- TEXT EXCERPT:

3. The Original Authority had vide Order No: 33/AAR/2022 dated: 31.08.2022 ruled as follows:-
“The applicant is not eligible for claim of Input Tax Credit, as per Section 17(2) of the CGST /TNGST Act read with Rule 43(a) of CGST /TNGST Rules 2017, on the Goods/Services used in installation of Solar Power Panels, which are considered as Plant and Machinery. “
4. Aggrieved of the decision of AAR in the Order No: 33/AAR/2022 dated: 31.08.2022, M/s VBC ASSOCIATES preferred the subject appeal. The grounds of appeal, inter alia, were as follows:-
> that the original authority exceeded the scope of the question and concluded that Appellant is not eligible to claim ITC under Section 17(2) of CGST Act read with rule 43(a) of CGST Rules 2017;
> that the original authority ignored documents placed (tax invoice etc.,) which evidenced that tax was discharged on the component of electricity recovered from tenants and incorrectly holding that electricity is exempt supply under Notification 2/2017 -CT(R);
> that rather than delivering a ruling on the question of blocked credit, the original authority exceeded its jurisdiction in delivering a ruling on apportionment of credit in terms of Section 17(2).
Hence, the Appellant prayed that the Appellate Authority may pass orders to set aside impugned order under Appeal and pass such other orders, as deemed fit.
5. The Authorized Representative (AR) appeared for the personal hearing and reiterated the facts and grounds of appeal. The AR stated that Para 9.1, 10.4 and 10.5 of the Advance ruling Authority Order dated 31.08.2022 are beyond the scope of question raised.
5.1 In response to the query, whether the Appellant owns the impugned property at T.Nagar, Chennai. AR stated that the property is owned by Shri V.S.Balaji and Ms. V.Subhasini in their individual capacity who incidentally are also the Partners of the Appellant Firm.

- TASKS TO CARRY OUT:
**1.** Answer these questions from the appeal excerpt:
(a) What is the number and date of the Original Authority's order?
(b) Who preferred the appeal?
(c) Who owns the property at T.Nagar, Chennai, according to the AR?
**2.** Write out word for word everything in the appeal excerpt from "Hence, the Appellant" down to "of question raised.".
**3.** In the appeal excerpt, which paragraphs of the Advance Ruling Authority Order dated 31.08.2022 did the AR say are beyond the scope of the question raised? List them all.

- ENTRIES PROVIDED:
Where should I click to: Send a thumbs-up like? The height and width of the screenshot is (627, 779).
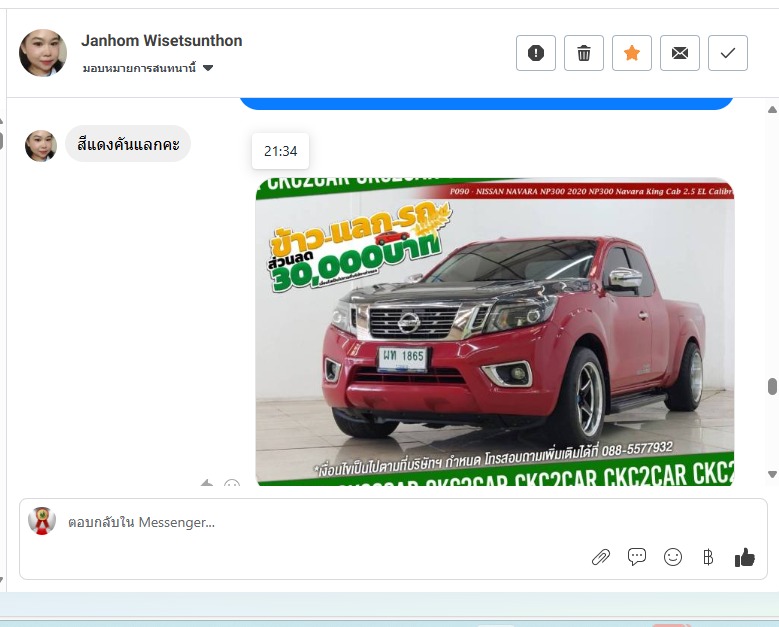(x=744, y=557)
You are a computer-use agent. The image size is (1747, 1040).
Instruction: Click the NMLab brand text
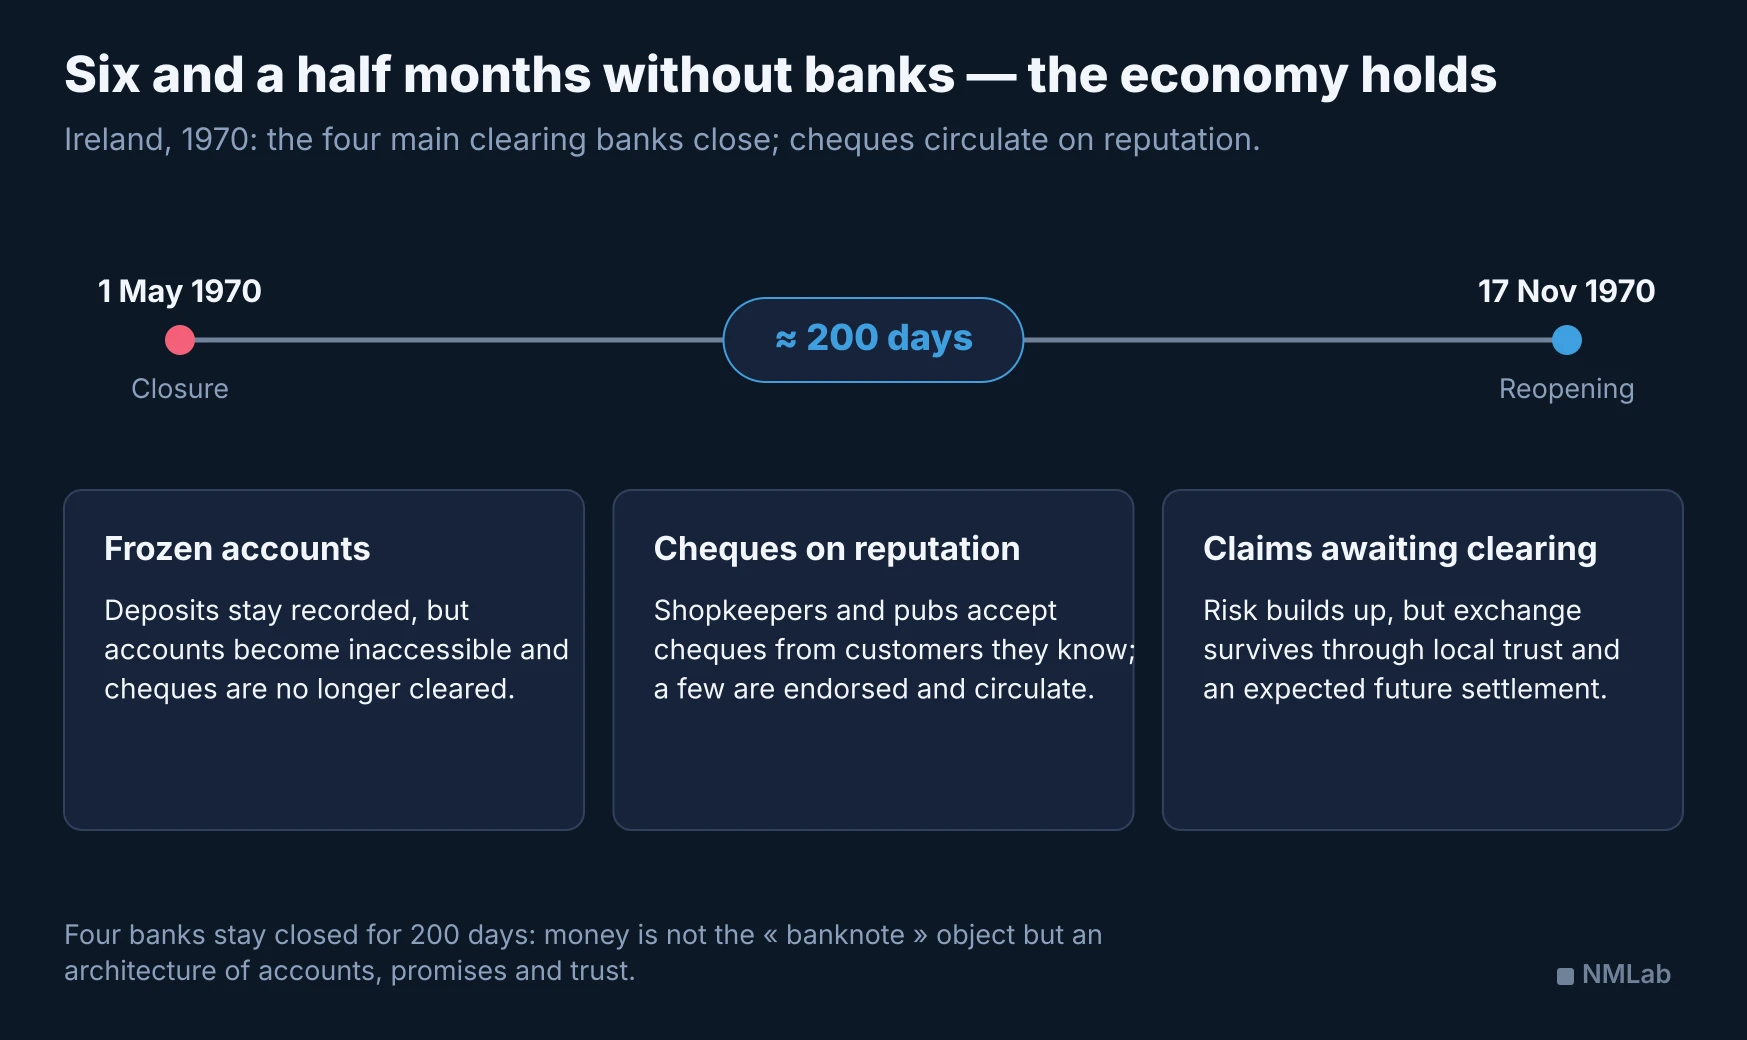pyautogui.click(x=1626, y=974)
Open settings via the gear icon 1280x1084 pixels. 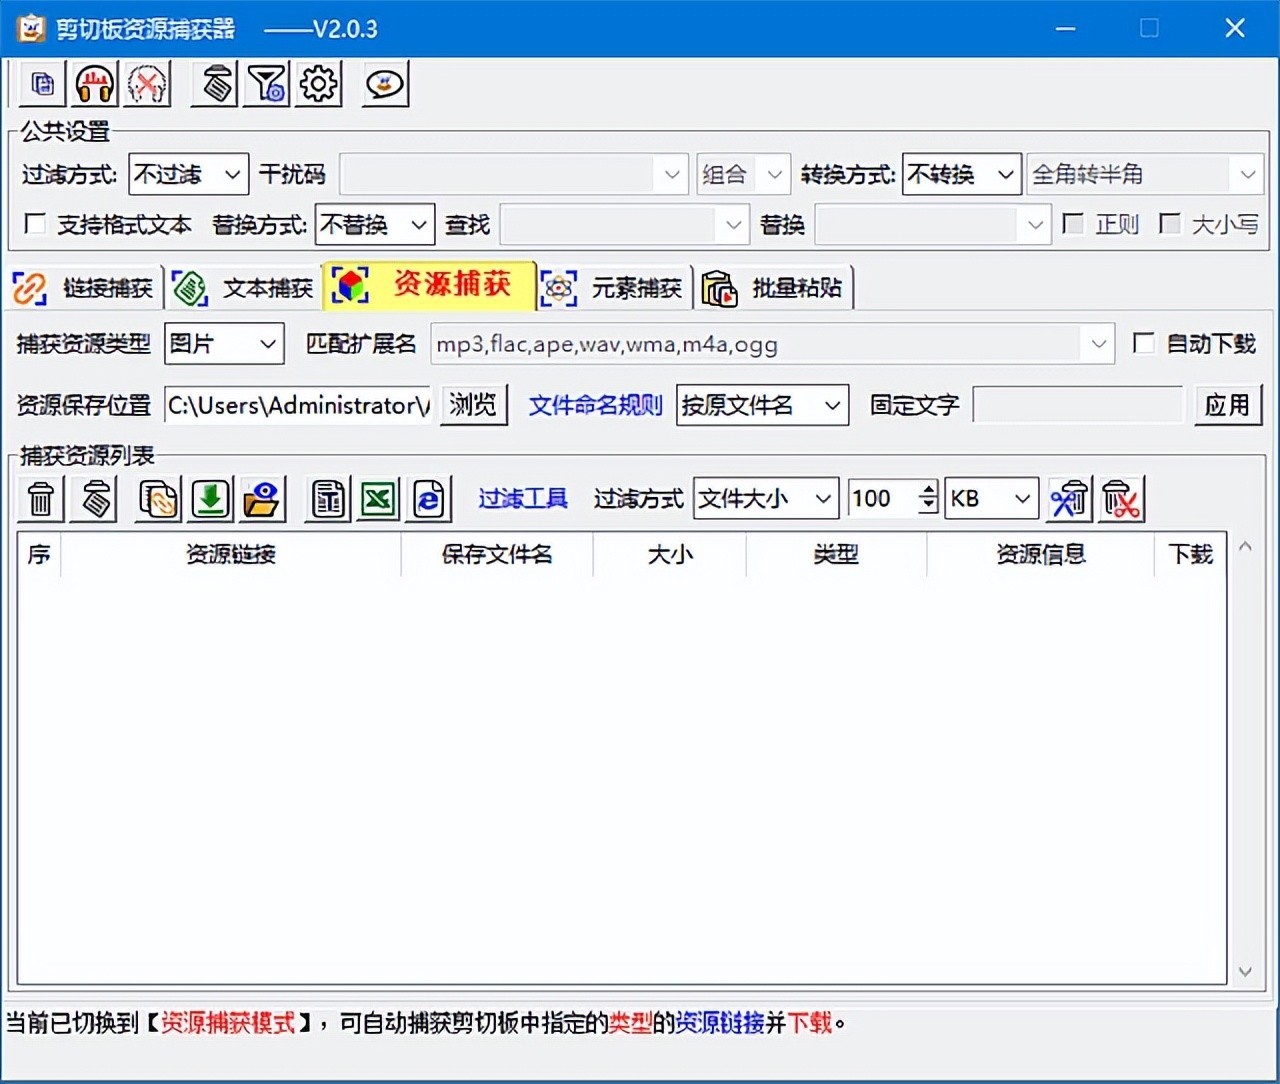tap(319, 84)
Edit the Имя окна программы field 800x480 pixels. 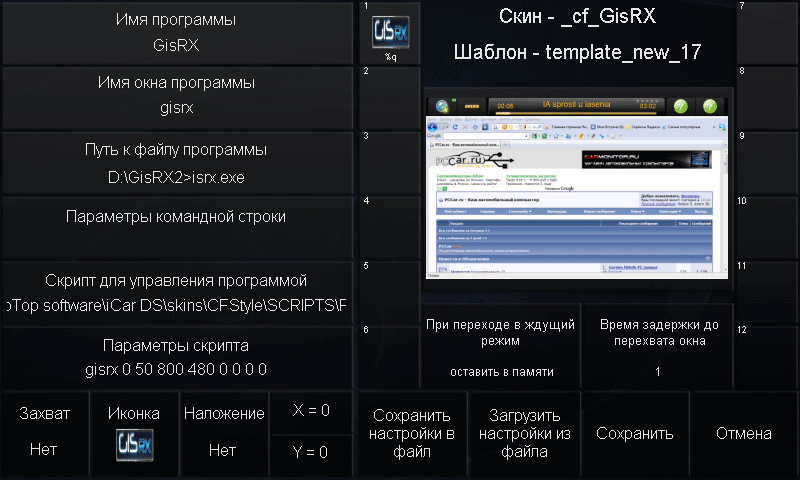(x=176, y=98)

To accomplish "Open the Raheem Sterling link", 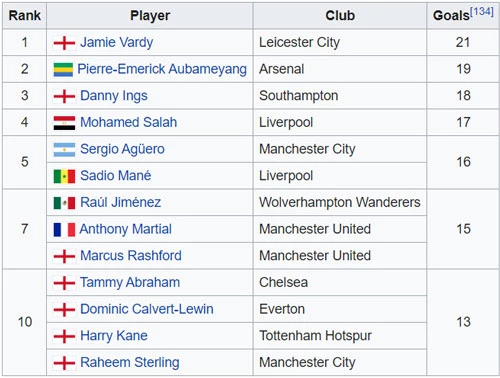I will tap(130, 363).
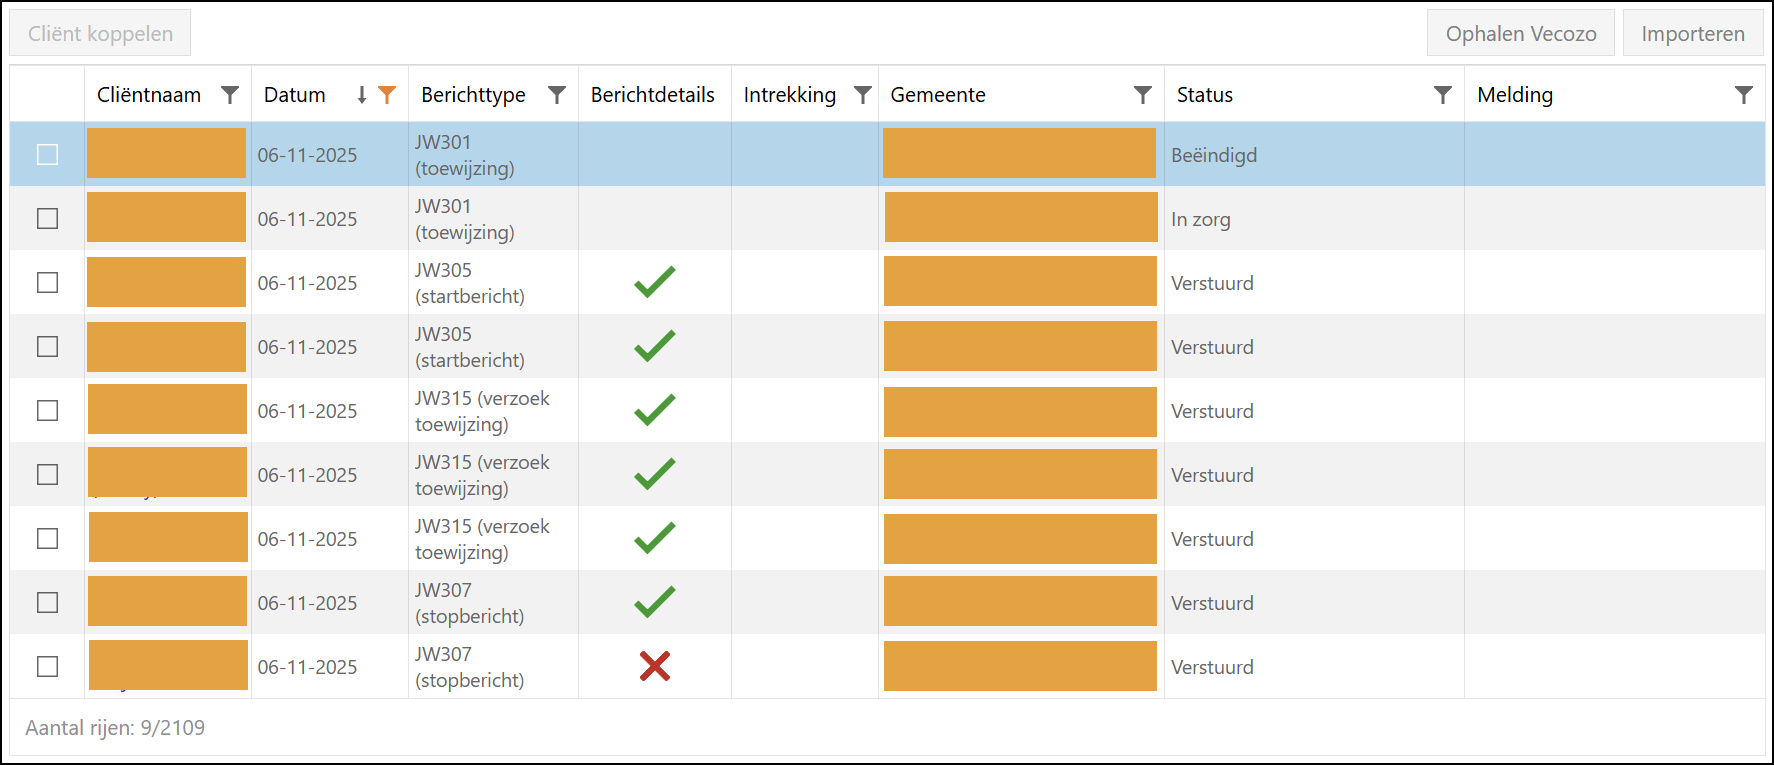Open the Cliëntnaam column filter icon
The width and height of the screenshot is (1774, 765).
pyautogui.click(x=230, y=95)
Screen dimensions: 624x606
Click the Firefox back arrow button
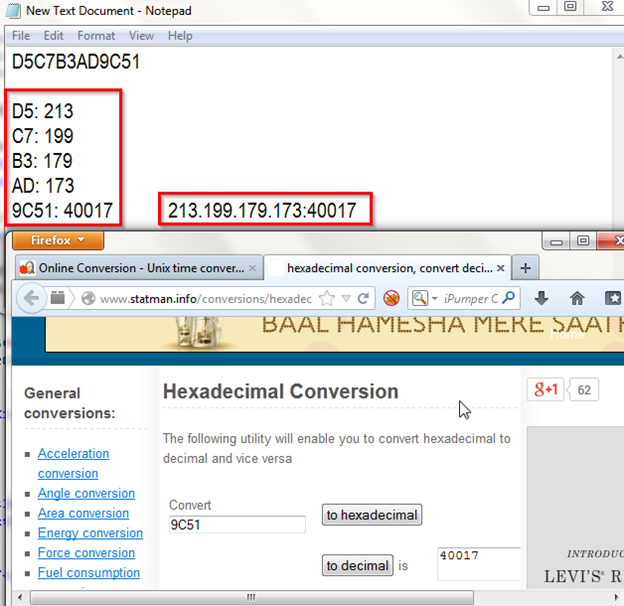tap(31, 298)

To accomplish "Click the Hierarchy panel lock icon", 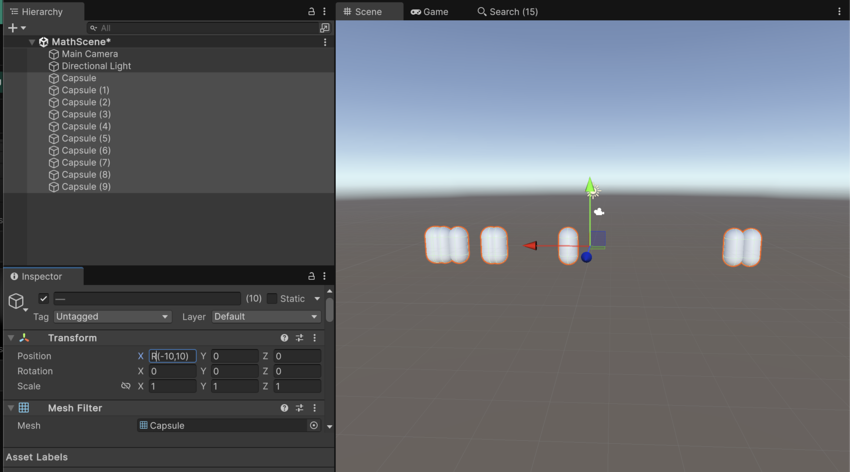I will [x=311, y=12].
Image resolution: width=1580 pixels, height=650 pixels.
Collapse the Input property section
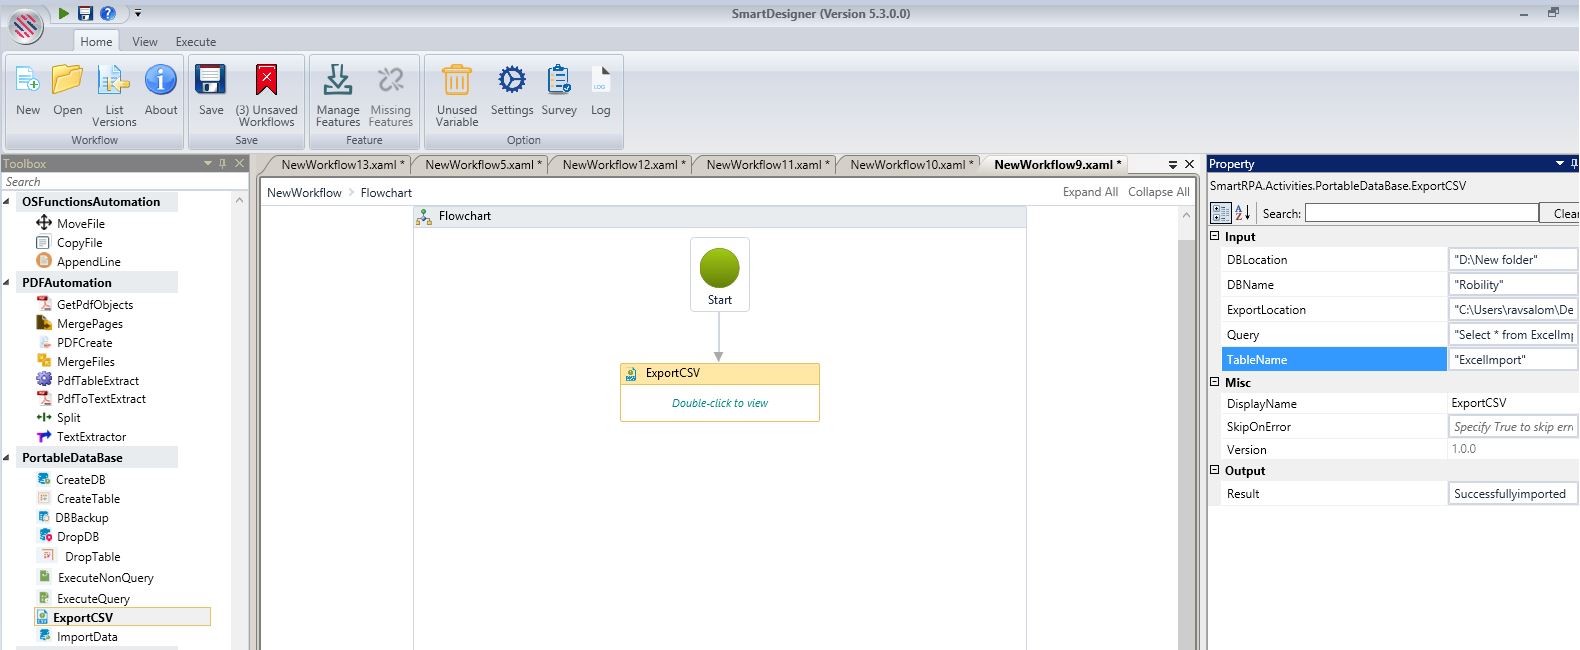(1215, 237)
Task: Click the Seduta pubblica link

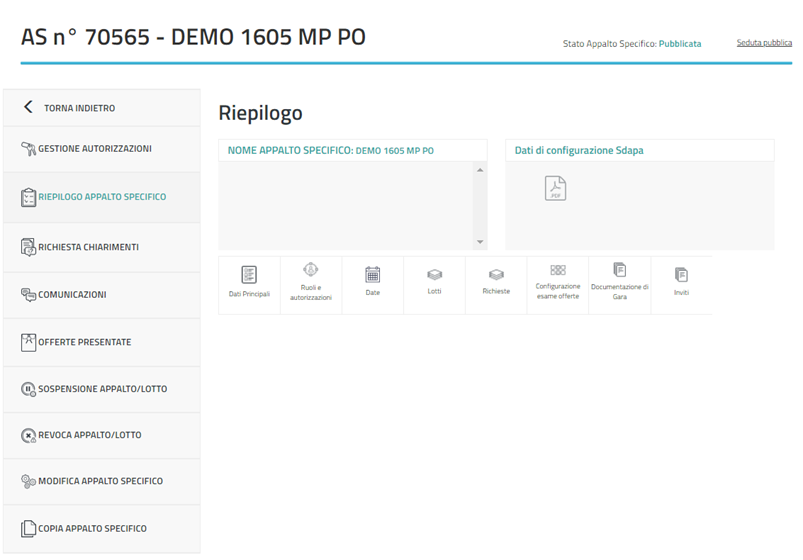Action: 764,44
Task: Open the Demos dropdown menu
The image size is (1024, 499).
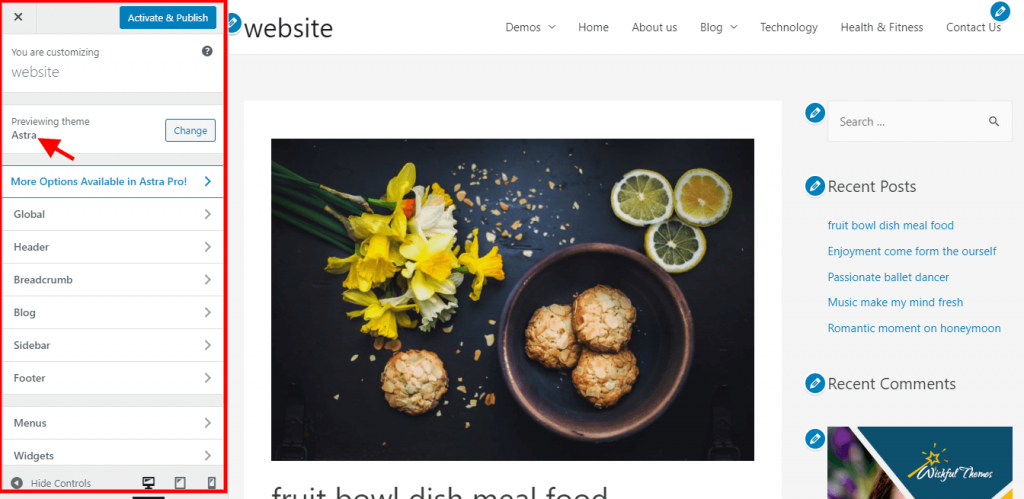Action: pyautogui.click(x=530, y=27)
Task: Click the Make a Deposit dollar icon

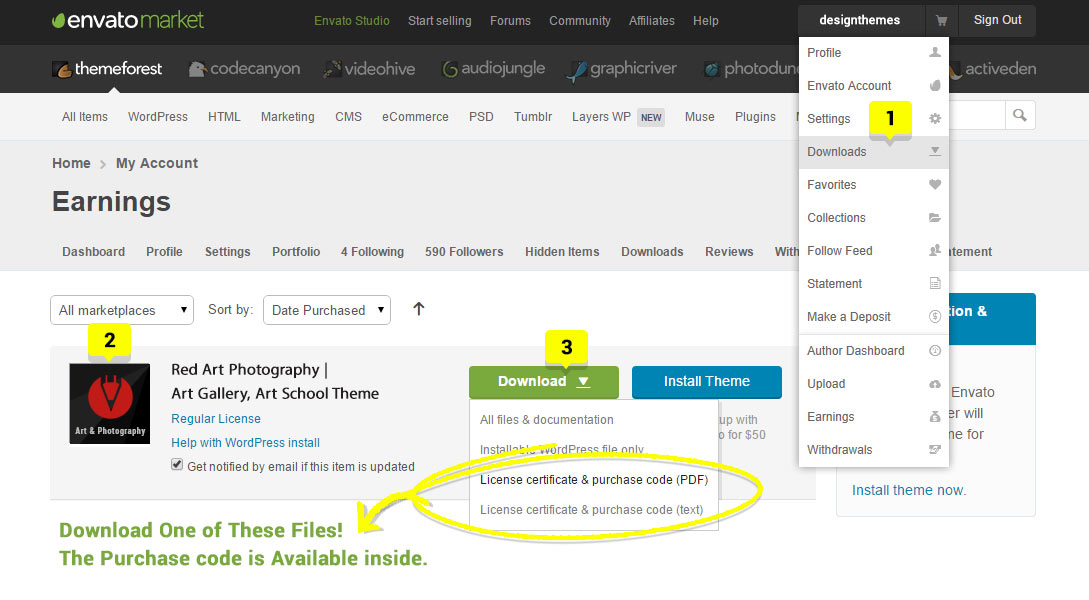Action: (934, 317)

- ANSWERS PROVIDED:
**1.**
(a) Order No: 33/AAR/2022, dated 31.08.2022
(b) M/s VBC ASSOCIATES
(c) Shri V.S.Balaji and Ms. V.Subhasini, in their individual capacity

**2.**
Hence, the Appellant prayed that the Appellate Authority may pass orders to set aside impugned order under Appeal and pass such other orders, as deemed fit.
5. The Authorized Representative (AR) appeared for the personal hearing and reiterated the facts and grounds of appeal. The AR stated that Para 9.1, 10.4 and 10.5 of the Advance ruling Authority Order dated 31.08.2022 are beyond the scope of question raised.

**3.**
Para 9.1
Para 10.4
Para 10.5